Fachin determinou ainda a abertura de inquérito para investigar fatos relacionados ao senador Dalírio José Beber (PSDB-SC) e ao prefeito de Blumenau (SC), Napoleão Bernardes.

Eles foram citados nas declarações prestadas pelos colaboradores Paulo Roberto Welzel e Fernando Luiz Ayres da Cunha Santos Reis.

Segundo o Ministério Público, um dos colabores relatou que antes das eleições de 2012, identificou-se candidatos a prefeito com chance de êxito nos municípios em que o Grupo Odebrecht detinha concessões, como em Blumenau.

O objetivo era buscar apoio à manutenção dos contratos de saneamento de água e esgoto.

Nesse sentido, ocorreu um encontro com o atual senador da República Dalírio Beber (PSDB-SC), articulador da campanha de Napoleão Bernardes.

Após o encontro foram acordados os repasses ao candidato à prefeitura no valor de R$ 500 mil.

A soma foi paga por meio do Setor de Operações Estruturadas e o beneficiário identificado no sistema "Drousys" como "Conquistador".

A Procuradoria pediu a abertura de inquérito por supostos indícios de crime eleitoral e corrupção passiva.
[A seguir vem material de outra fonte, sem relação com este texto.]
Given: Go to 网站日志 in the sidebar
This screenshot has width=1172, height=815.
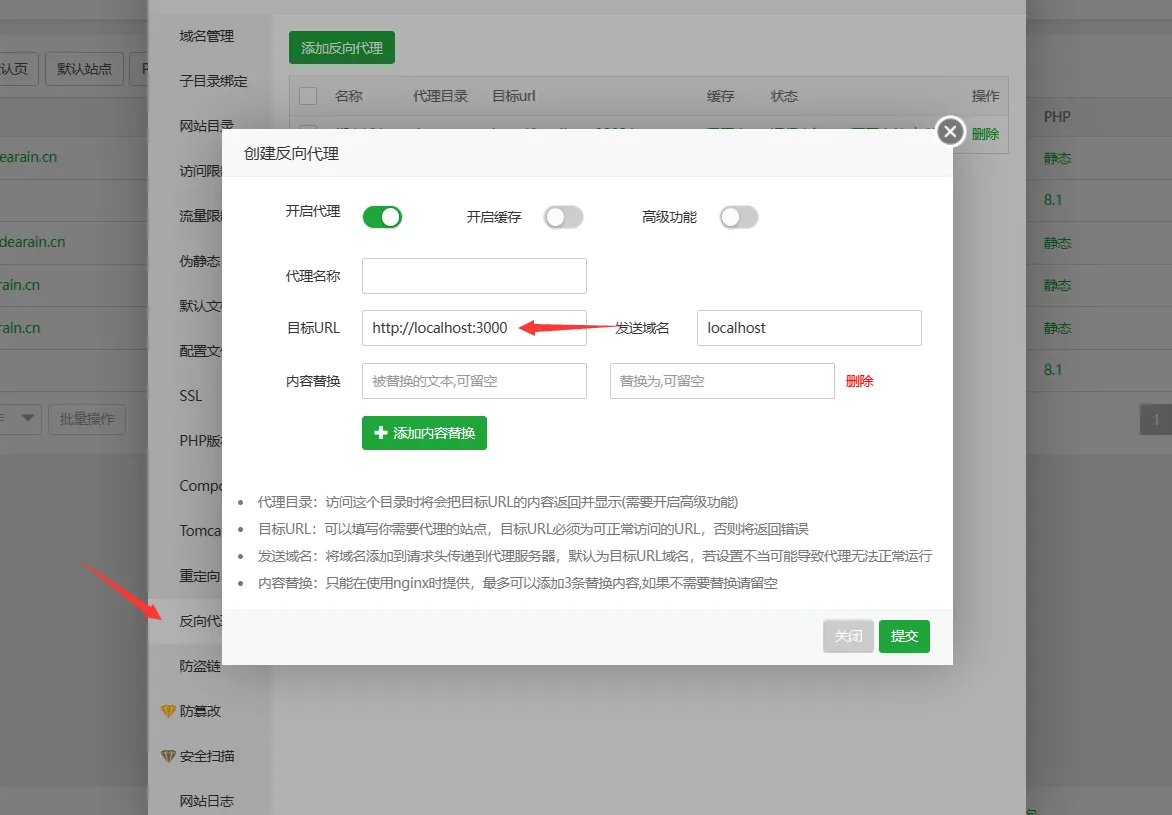Looking at the screenshot, I should click(x=207, y=801).
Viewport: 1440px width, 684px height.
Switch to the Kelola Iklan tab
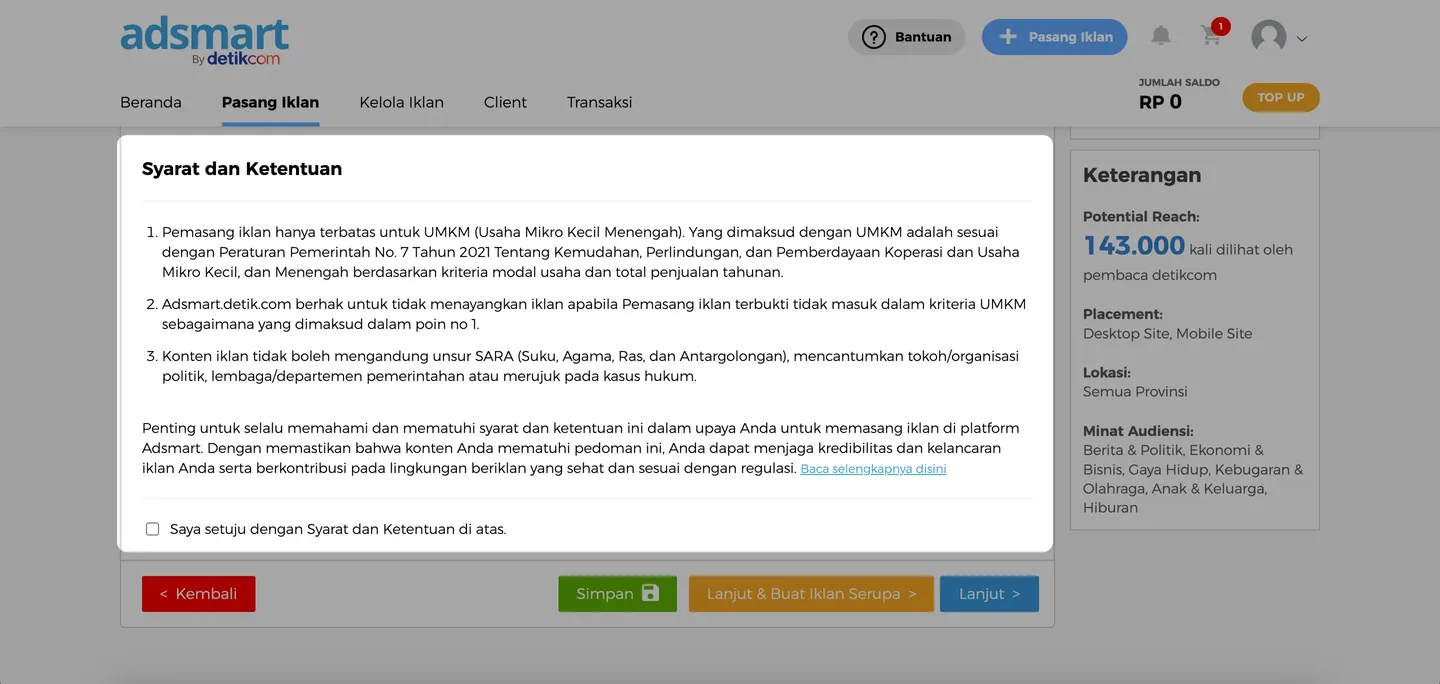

O deputado federal Décio de Nery Lima (PT-SC) e a deputada estatual Ana Paula Lima (PT-SC) também tiveram pedido de abertura de inquérito aceita.

Segundo delação da Odebrecht, o deputado pediu R$ 500 mil em doação não declarada para a campanha de Ana Paula à prefeitura de Blumenau (SC), em 2012.

Segundo os delatores Paulo Roberto Welzel e Fernando Luiz Ayres da Cunha Santos Reis, Ana Paula era indicada como "Musa" na planilha de distribuição de recursos ilegais do setor de Operações Estruturadas da Odebrecht.

Décio, atual líder da oposição no Congresso, é casado com Ana Paula, que não venceu o pleito de 2012, tendo ficado em terceiro lugar.

OUTRO LADO

O senador Renan Calheiros espera que, com a abertura dos inquéritos, tenha acesso ao teor das informações para poder se defender. "[Vou] Exercer meu direito de defesa sem que seja apenas baseado em vazamentos seletivos de delações. Um homem público sabe que pode ser investigado. Mas isso não pode significar uma condenação prévia ou um atestado de que alguma irregularidade foi cometida. Acredito que esses inquéritos serão arquivados por falta de provas, como aconteceu com o primeiro deles", disse ele.

Em nota, André Luís Callegari, advogado do senador Fernando Bezerra Coelho, afirma não ter sido comunicado sobre a investigação e que o senador está à disposição das autoridades. O mesmo diz o deputado Romero Jucá: "Sempre estive e sempre estarei à disposição da Justiça para prestar qualquer informação. Nas minhas campanhas eleitorais sempre atuei dentro da legislação e tive todas as minhas contas aprovadas."

A assessoria de imprensa do senador informa que ele só se manifestará após notificação oficial do STF.

Segundo a assessoria, a senadora está na fazenda, incomunicável, e só volta ao gabinete na segunda (17).